** EXCERPT **

______

Precise recurrence detection facilitates timely intervention and prolongs survival in survivors with cured nasopharyngeal carcinoma (NPC). We presented an aide simultaneously reconciles dynamic risk probabilities profile and precise recurrence detection utilizing longitudinal magnetic resonance (MR) scans in NPC.

Methods

In this multicentre observational study, the Artificial Intelligence in detection of Recurrent Nasopharyngeal carcinoma (RAIN) was constructed by recurrent neural network on the basis of time-series head and neck MR scans from a retrospective development cohort from the Sun Yat-sen University Cancer Center (SYSUCC), Guangzhou, China. The accuracy of RAIN was validated in one internal (SYSUCC) and two external cohorts (set 1: the Cancer Hospital of The University of Chinese Academy of Sciences, Hangzhou, China; set 2: the Affiliated Cancer Hospital of Guangzhou Medical University, Guangzhou, China), and a prospective set (SYSUCC). A reader study between RAIN and three oncologists from the Fujian Provincial Cancer Hospital (Fujian, China) was conducted in the prospective cohort. Performances were evaluated using area under the curve (AUC).

Results

Between May 28, 2008, and Nov 24, 2020, 1183 patients with 6474 scans were retrospectively recruited in training cohort, 147 with 709 scans in tuning cohort, 147 with 780 scans in internal validation cohort, 403 with 3043 scans and 96 with 519 scans in external validation cohort 1,2; 248 eligible patients with 1780 scans were enrolled in the prospective cohort between Jan 5 and Dec 1, 2021. RAIN presents sound performance in internal validation cohort (AUC 0·805 [95% CI 0·780–0·830]), and external validation cohorts (1: 0·794 [0·746–0·842]; 2: 0·772 [0·734–0·810]). In the prospective validation cohort, RAIN achieved sensitivity similar to that of the expert oncologist (0·679 [95% CI 0·661–0·694] vs 0·712 [0·698–0·726]; p=0·529) and superior to competent (0·610 [0·589–0·628]; p<0·0001) and trainee (0·424 [0·410–0·440]; p<0·0001) oncologists.

______

** DATA SUPPLIED **
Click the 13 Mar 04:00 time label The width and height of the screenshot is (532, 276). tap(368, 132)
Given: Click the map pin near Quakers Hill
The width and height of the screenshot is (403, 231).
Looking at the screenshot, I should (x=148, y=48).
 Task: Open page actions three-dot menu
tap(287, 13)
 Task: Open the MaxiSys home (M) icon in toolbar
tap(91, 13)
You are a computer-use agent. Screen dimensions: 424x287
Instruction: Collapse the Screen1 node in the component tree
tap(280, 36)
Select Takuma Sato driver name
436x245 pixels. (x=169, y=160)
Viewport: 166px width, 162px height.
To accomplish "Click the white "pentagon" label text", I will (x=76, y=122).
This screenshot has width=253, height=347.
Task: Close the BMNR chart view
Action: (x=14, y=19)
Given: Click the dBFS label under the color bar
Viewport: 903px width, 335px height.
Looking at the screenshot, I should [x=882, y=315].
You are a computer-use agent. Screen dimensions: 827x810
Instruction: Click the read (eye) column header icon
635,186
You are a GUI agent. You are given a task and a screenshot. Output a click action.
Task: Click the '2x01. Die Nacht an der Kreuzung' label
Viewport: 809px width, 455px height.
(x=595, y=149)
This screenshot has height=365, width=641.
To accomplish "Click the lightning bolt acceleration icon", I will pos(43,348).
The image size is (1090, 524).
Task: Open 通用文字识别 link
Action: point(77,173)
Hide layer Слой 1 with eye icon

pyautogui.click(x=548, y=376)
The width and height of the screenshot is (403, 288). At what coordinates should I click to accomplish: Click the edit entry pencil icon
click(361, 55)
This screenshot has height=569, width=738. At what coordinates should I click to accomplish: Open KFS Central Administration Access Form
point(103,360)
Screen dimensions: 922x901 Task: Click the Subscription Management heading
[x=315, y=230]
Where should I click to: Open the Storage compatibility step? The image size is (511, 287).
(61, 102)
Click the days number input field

______

In the excerpt on recurrent nasopharyngeal carcinoma detection, what type of neural network was used to construct RAIN?

A recurrent neural network.